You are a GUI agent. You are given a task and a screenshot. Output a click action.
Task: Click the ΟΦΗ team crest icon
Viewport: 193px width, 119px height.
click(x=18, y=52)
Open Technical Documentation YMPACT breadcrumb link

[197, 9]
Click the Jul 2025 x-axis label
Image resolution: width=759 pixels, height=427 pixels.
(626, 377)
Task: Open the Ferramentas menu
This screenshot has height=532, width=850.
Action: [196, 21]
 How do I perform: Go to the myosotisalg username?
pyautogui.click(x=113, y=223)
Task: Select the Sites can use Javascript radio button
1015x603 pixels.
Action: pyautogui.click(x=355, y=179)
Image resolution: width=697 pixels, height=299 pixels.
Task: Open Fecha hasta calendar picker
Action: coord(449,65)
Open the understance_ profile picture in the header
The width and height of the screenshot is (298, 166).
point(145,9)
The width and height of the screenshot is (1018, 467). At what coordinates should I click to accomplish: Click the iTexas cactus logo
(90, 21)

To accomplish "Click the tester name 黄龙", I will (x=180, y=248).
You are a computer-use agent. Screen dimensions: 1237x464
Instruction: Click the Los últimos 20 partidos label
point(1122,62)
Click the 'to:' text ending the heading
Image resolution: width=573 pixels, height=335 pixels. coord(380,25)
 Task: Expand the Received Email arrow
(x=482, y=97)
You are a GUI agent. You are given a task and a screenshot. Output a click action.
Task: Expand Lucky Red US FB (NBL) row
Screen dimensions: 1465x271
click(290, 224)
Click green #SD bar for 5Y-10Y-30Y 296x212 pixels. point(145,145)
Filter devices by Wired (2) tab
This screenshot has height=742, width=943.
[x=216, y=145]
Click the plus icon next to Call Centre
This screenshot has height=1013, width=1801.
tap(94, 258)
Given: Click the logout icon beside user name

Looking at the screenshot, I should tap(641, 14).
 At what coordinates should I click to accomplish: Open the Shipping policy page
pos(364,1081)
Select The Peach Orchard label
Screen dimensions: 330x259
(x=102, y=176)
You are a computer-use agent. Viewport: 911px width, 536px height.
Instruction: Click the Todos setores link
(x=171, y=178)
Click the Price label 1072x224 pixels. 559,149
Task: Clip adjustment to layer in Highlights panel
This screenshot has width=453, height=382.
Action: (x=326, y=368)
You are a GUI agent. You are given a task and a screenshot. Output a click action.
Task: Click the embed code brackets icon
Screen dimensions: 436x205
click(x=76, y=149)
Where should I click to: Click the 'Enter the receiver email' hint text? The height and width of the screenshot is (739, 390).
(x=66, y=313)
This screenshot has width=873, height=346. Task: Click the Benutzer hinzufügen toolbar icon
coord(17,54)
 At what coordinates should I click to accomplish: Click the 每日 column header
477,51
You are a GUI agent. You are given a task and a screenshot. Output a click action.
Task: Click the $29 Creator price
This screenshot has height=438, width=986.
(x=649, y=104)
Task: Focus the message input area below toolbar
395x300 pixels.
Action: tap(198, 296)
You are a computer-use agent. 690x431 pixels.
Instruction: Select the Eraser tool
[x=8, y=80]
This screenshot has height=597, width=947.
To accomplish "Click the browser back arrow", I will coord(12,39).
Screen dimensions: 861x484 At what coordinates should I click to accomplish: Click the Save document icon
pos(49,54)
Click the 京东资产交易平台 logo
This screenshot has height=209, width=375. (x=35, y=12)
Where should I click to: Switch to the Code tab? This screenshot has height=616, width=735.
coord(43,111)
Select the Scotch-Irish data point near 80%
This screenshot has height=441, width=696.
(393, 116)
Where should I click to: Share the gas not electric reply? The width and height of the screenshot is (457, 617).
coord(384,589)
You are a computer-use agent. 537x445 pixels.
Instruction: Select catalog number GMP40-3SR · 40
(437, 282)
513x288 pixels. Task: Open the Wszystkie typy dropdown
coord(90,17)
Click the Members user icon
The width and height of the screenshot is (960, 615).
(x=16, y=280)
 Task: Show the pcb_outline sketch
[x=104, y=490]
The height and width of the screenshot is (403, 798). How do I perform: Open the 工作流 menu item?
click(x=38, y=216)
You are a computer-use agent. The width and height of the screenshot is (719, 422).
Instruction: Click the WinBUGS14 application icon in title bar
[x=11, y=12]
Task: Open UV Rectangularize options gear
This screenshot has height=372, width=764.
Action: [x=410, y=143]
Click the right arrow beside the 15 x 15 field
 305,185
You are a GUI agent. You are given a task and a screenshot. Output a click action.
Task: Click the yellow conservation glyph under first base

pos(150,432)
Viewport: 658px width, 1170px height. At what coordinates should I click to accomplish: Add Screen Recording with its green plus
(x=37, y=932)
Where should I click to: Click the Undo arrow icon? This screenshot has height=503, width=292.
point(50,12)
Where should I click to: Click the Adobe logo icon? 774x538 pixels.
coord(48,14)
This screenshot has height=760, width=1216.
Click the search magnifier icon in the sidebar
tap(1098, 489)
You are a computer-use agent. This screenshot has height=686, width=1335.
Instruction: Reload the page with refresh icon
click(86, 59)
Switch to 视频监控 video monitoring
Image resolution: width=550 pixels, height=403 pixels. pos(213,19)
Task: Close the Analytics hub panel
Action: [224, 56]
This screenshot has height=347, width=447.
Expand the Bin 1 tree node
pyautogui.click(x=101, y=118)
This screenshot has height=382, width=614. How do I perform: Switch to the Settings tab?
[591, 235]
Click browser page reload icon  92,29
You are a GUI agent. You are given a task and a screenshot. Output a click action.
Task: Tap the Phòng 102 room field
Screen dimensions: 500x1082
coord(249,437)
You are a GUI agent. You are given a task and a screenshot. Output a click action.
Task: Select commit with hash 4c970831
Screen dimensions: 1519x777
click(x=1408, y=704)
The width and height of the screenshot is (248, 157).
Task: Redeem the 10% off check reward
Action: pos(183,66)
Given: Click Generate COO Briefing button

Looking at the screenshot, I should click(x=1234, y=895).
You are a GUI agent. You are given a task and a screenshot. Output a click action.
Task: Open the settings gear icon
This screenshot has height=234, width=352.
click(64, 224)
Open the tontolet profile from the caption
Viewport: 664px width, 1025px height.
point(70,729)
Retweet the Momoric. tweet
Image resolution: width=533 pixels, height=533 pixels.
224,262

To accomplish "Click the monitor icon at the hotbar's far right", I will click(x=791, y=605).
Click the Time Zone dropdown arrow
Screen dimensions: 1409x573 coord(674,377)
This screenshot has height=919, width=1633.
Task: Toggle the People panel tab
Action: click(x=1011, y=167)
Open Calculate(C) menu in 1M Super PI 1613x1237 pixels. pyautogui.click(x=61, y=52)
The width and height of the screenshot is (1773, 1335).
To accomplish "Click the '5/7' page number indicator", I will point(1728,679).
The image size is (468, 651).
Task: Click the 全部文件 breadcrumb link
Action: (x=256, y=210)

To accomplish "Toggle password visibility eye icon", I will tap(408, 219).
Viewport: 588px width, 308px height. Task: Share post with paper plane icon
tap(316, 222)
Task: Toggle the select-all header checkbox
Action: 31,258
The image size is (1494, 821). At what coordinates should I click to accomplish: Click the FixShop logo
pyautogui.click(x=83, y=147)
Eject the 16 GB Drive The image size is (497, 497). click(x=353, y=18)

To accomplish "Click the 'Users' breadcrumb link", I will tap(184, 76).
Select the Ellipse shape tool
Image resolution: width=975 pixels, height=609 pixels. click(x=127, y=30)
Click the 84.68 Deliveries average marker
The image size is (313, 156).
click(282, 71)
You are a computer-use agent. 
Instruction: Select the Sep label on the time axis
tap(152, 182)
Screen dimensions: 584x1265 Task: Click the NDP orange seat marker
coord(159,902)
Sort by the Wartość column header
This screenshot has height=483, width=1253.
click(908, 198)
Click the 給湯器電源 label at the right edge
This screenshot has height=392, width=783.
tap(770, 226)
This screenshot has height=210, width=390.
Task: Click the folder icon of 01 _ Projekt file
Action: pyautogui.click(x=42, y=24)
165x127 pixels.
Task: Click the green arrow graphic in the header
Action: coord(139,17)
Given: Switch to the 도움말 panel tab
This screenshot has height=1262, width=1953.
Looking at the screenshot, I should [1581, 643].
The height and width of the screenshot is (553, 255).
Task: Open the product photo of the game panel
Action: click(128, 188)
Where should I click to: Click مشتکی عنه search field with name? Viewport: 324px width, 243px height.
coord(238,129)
****************
Written task: Can you give back the part of the material that opens with the line containing "You are a computer-use agent. 537x445 pixels." and closes with the line containing "pyautogui.click(x=101, y=118)", swapping "Instruction" for "Directive" and leaving everything else unchanged?

Solution to this problem:
You are a computer-use agent. 537x445 pixels.
Directive: Select catalog number GMP40-3SR · 40
(437, 282)
513x288 pixels. Task: Open the Wszystkie typy dropdown
coord(90,17)
Click the Members user icon
The width and height of the screenshot is (960, 615).
(x=16, y=280)
 Task: Show the pcb_outline sketch
[x=104, y=490]
The height and width of the screenshot is (403, 798). How do I perform: Open the 工作流 menu item?
click(x=38, y=216)
You are a computer-use agent. The width and height of the screenshot is (719, 422).
Directive: Click the WinBUGS14 application icon in title bar
[x=11, y=12]
Task: Open UV Rectangularize options gear
This screenshot has height=372, width=764.
Action: [x=410, y=143]
Click the right arrow beside the 15 x 15 field
 305,185
You are a GUI agent. You are given a task and a screenshot. Output a click action.
Task: Click the yellow conservation glyph under first base

pos(150,432)
Viewport: 658px width, 1170px height. At what coordinates should I click to accomplish: Add Screen Recording with its green plus
(x=37, y=932)
Where should I click to: Click the Undo arrow icon? This screenshot has height=503, width=292.
point(50,12)
Where should I click to: Click the Adobe logo icon? 774x538 pixels.
coord(48,14)
This screenshot has height=760, width=1216.
Click the search magnifier icon in the sidebar
tap(1098, 489)
You are a computer-use agent. This screenshot has height=686, width=1335.
Directive: Reload the page with refresh icon
click(86, 59)
Switch to 视频监控 video monitoring
Image resolution: width=550 pixels, height=403 pixels. pos(213,19)
Task: Close the Analytics hub panel
Action: [224, 56]
This screenshot has height=347, width=447.
Expand the Bin 1 tree node
pyautogui.click(x=101, y=118)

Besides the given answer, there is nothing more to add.